2. What is the fee for? For sellers, is it to help market the property? For buyers, perhaps it’s a fuel surcharge if your agent will be shuttling you all over town? Or is it simply an “administrative” fee designed to increase broker revenues?

3. Is this fee charged by all agents who work for your broker, or just this particular agent?

4. Under what circumstances, if any, will the agent (or perhaps supervising broker) waive or negotiate the fee?

5. Perhaps most importantly, shop around! Are other agents in your area asking for an upfront fee? If so, is it in the same ballpark as your agent’s fee?

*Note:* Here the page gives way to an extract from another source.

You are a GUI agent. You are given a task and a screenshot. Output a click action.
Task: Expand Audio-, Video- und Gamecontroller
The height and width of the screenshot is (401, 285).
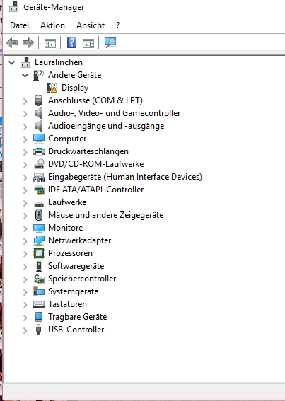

New York Realtors® Weigh-In on Commissions

Wednesday, May 12th, 2010

Earlier this month The Real Deal writer Melissa Dehncke-McGill asked agents in the Big Apple to opine on what’s happening nowadays with real estate commissions. Here are some of the most notable quotes…check out the full article for more insights:

On 6% commissions: “Some pay less and some pay more. Everyone wants to pay less, but I have had some [sellers offer] incentives. For example, someone who needs to move and will pay more if it is sold within X amount of time. I have seen a little bit of that.”

More on 6% commissions: “Every agent and company has different approaches in listing commissions. While our base commission has basically stayed the same, we are working to persuade sellers to offer high co-broker commissions to help encourage other brokers to show our inventory. We are even adjusting co-broker commissions on new development contracts signed years ago and on developments that are just coming to market.”

On “rescuing” a deal: “Lately we’re seeing an increasing amount of buyers asking what our commission is and requesting to leverage it in order to bridge a gap between a buyer’s offer and the seller’s counteroffer. The practice of sellers asking to help bridge a gap is common and, because I represent them, I’ll work with a seller in certain circumstances. However, a buyer asking how much we are making just shows how cutthroat the market can be today and how buyers feel they hold the upper hand.”

On co-brokes: “From a co-broke perspective it betters the chances of [brokers] bringing their buyers to your property when it’s at a full 3 percent commission as opposed to 2 to 2.5 percent, which we are seeing a lot of listings being sent out at.”

On direct deals (buyer without an agent): “There are more direct deals happening now than before. There were always agents during the peak of the market that didn’t co-broke because they had buyers coming directly to them. … [Now], I have seen more direct buyers coming to the properties because they have more resources at their fingertips.”

Chicagoland Realtors®, what say you?